» **DATASET EXCERPTS**:
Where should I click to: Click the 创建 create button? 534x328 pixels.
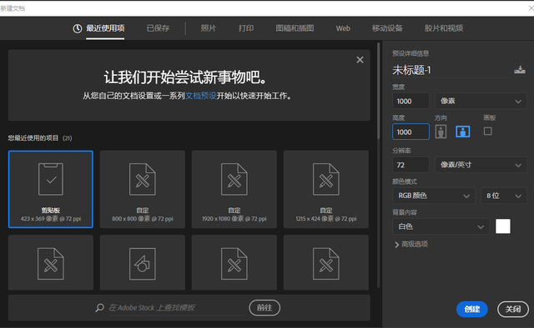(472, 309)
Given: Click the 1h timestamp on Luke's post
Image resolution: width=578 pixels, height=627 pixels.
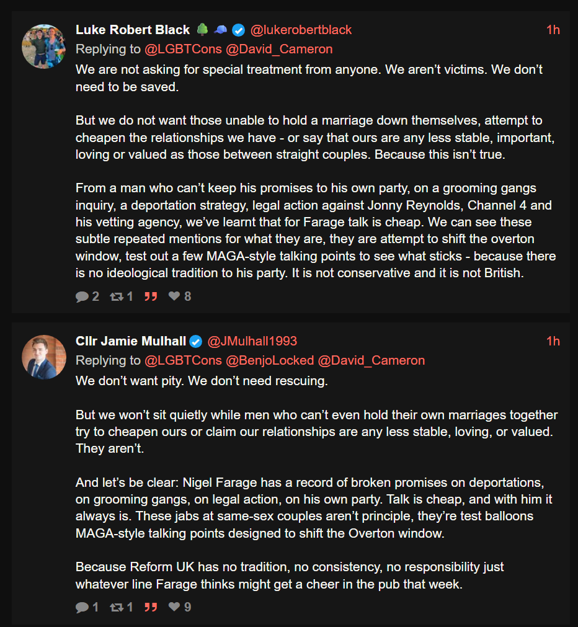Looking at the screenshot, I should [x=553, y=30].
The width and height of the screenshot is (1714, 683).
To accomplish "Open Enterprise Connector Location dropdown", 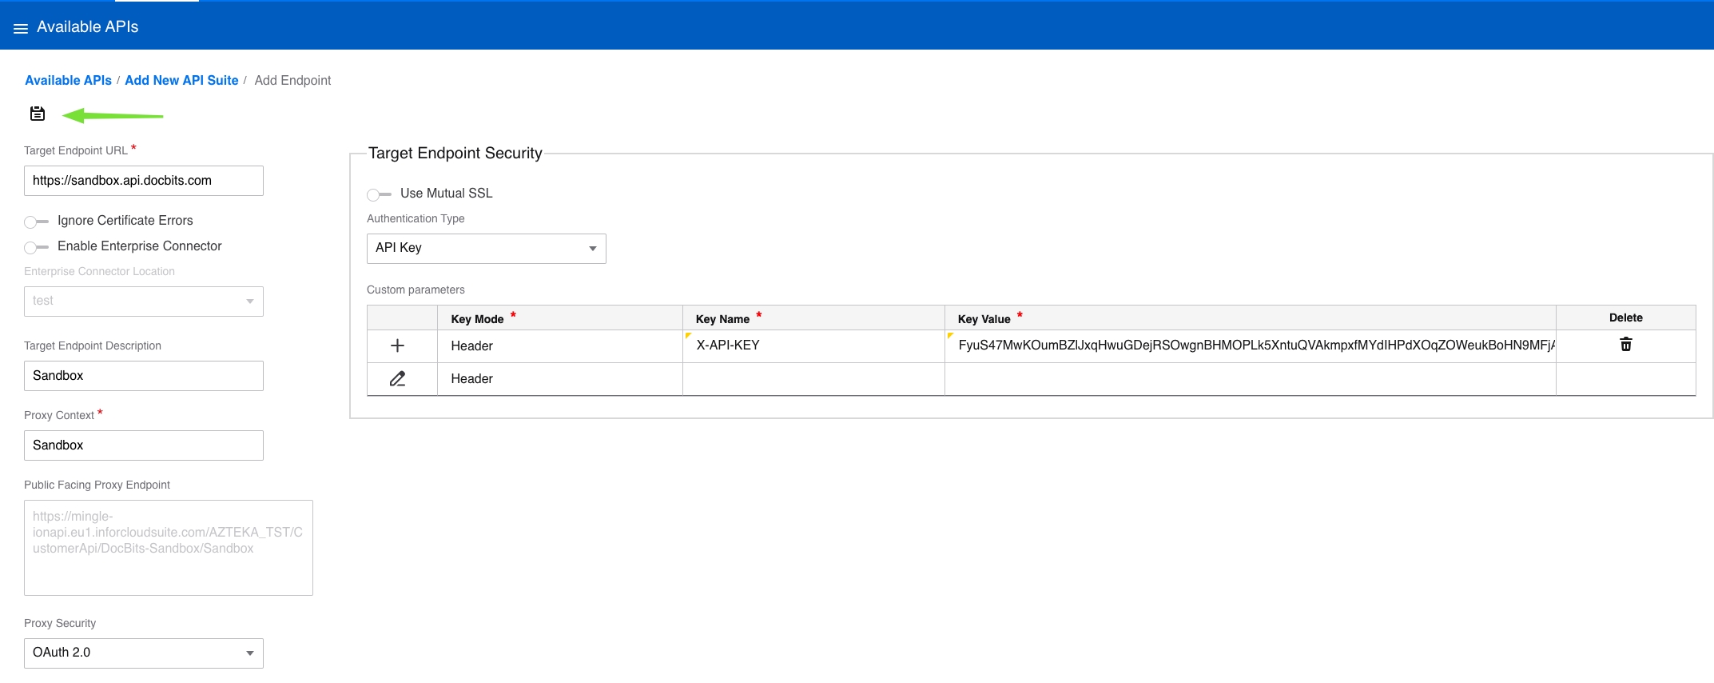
...
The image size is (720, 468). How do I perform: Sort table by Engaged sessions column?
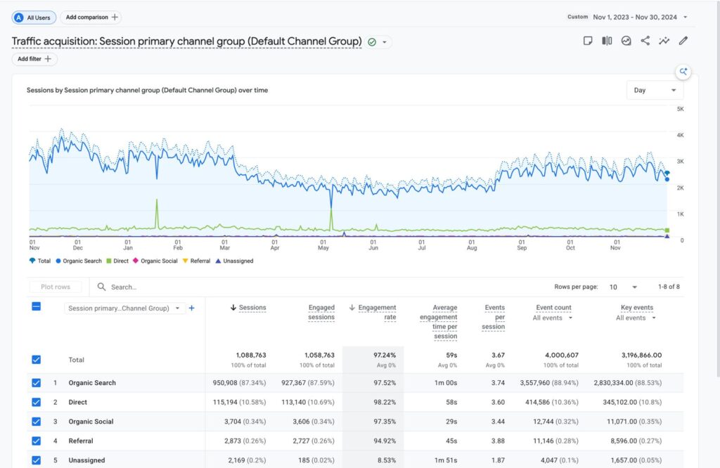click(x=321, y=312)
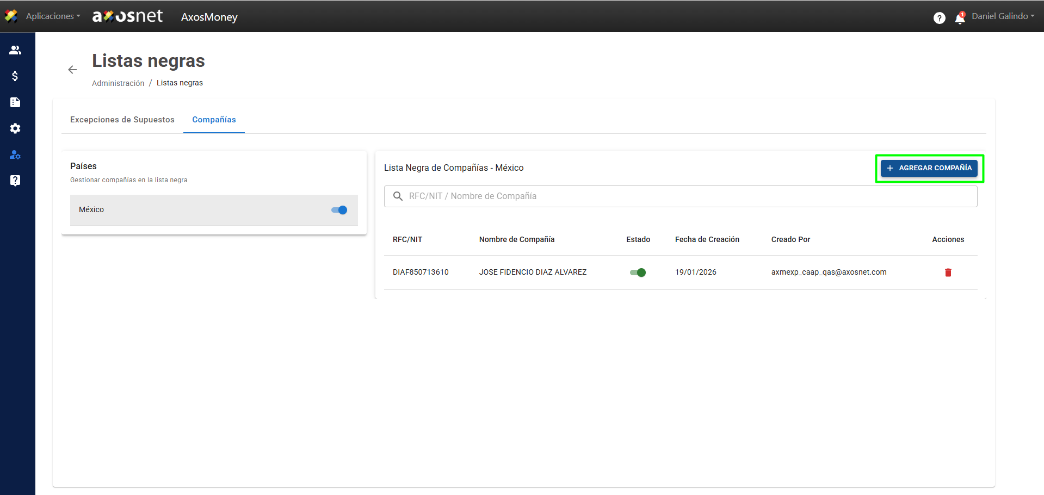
* * *
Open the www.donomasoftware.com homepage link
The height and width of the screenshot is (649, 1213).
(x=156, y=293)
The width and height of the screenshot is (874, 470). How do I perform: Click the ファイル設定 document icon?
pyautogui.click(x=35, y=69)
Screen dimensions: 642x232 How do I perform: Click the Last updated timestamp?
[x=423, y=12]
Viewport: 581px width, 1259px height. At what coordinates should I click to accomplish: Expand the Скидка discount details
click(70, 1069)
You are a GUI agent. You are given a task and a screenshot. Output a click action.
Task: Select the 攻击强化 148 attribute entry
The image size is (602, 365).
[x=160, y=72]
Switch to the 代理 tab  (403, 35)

» **BRIEF**: Write out everything from the line containing "Screen dimensions: 642x232" down to the line containing "Switch to the", copying each line exactly.

» **CORRECT RESULT**:
Screen dimensions: 642x232 How do I perform: Click the Last updated timestamp?
[x=423, y=12]
Viewport: 581px width, 1259px height. At what coordinates should I click to accomplish: Expand the Скидка discount details
click(70, 1069)
You are a GUI agent. You are given a task and a screenshot. Output a click action.
Task: Select the 攻击强化 148 attribute entry
The image size is (602, 365).
[x=160, y=72]
Switch to the 代理 tab  (403, 35)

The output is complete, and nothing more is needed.